Minnie descended the ladder from Wheel A to the lab pods. One of her probes had M’d her a proximity alert. She had more than three hundred of them distributed across Threck Country, but she recognized this probe’s unique identifier the moment it appeared in her fone:
ALERTS: MIN1311 – 1m PROXIMITY – IL
Under different circumstances—those occurring more than two weeks ago—Minnie would have been concerned that an intelligent lifeform had come within one meter of an observation unit. But this particular OU, originally intended for a much less precarious position outside the densely populated Threck City, happened to lose a sail during its early-morning descent, landing just off a stone walkway outside the main wall. Panicked, Minnie had prepared to send an incident report to John and Aether (protocol required the mission commander and assistant commander be notified of much lessor predicaments. But she’d paused mid-compose.
Minnie had waited for the station’s next flyover and proceeded to reposition one of the optical arrays, zooming in to estimate the probe’s visibility to passers-by. She’d seen in the display that the remaining sails had dissolved upon landing, and the porous, camouflaged outer shell blended well with the surrounding mulch and soil. What if she gave it a day to see what it could gather? The team had never had eyes and ears in so busy an area.

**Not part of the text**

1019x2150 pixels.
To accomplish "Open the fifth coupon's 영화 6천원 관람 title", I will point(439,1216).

Two weeks and no less than 1,000 IL proximity alerts later, MIN1311 had provided a windfall of data—data that would’ve taken months, possibly years, to gather with more discreetly placed probes. Minnie had been able to fill in thousands of gaps in the City dialect, capturing slang, idioms, and much more casual conversation than the very formal language she’d been able to record during public assemblies.

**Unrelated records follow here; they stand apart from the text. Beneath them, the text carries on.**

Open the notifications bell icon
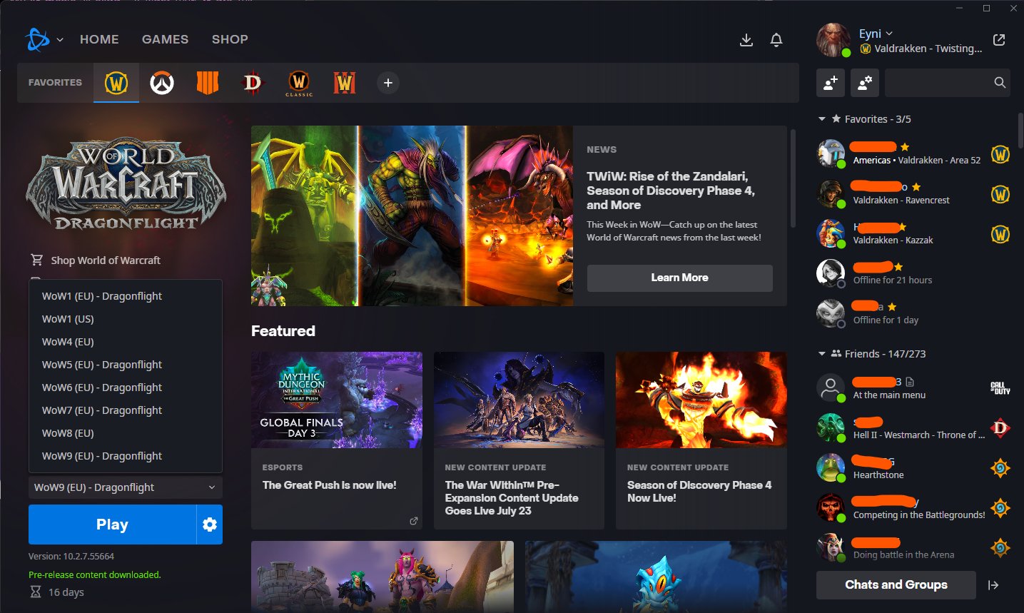Screen dimensions: 1024x613 tap(776, 41)
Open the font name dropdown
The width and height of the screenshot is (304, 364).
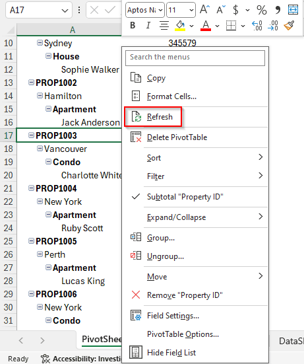pyautogui.click(x=160, y=10)
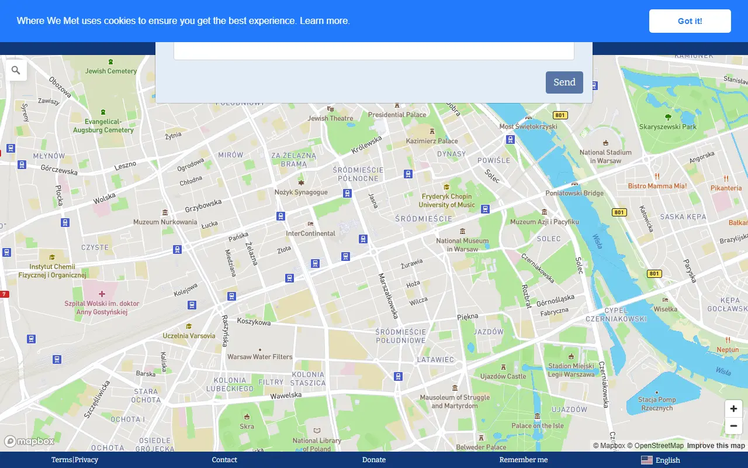This screenshot has height=468, width=748.
Task: Click the Bistro Mamma Mia restaurant icon
Action: pos(657,176)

Ever watchful, John had inquired about MIN1311 the day after it landed.
Minnie had lied. “It’s nowhere of concern right now, but I’m going to have its internals destruct after nightfall.” She hadn’t said that nightfall.
Two days later, she received an M:
JOHN: Is MIN1311 taken care of?
She’d replied, taking advantage of the ambiguous wording: Yes, it is.
She didn’t know how long she planned to keep it there observing. Indefinitely? She’d be caught for sure. But she’d performed multiple risk assessments! If a Threck noticed the probe and picked it up, the internals would instantly self-destruct, leaving only a hollow, charred core within the shell. The Threck might keep it as an interesting find, show it to acquaintances. Worst case, the object would be given to a Threck with geological knowledge. Recognizing the shell’s foreign material, they’d tool it open, revealing the burnt core and minute fragments of internals. Their most likely final analysis: some sort of meteorite.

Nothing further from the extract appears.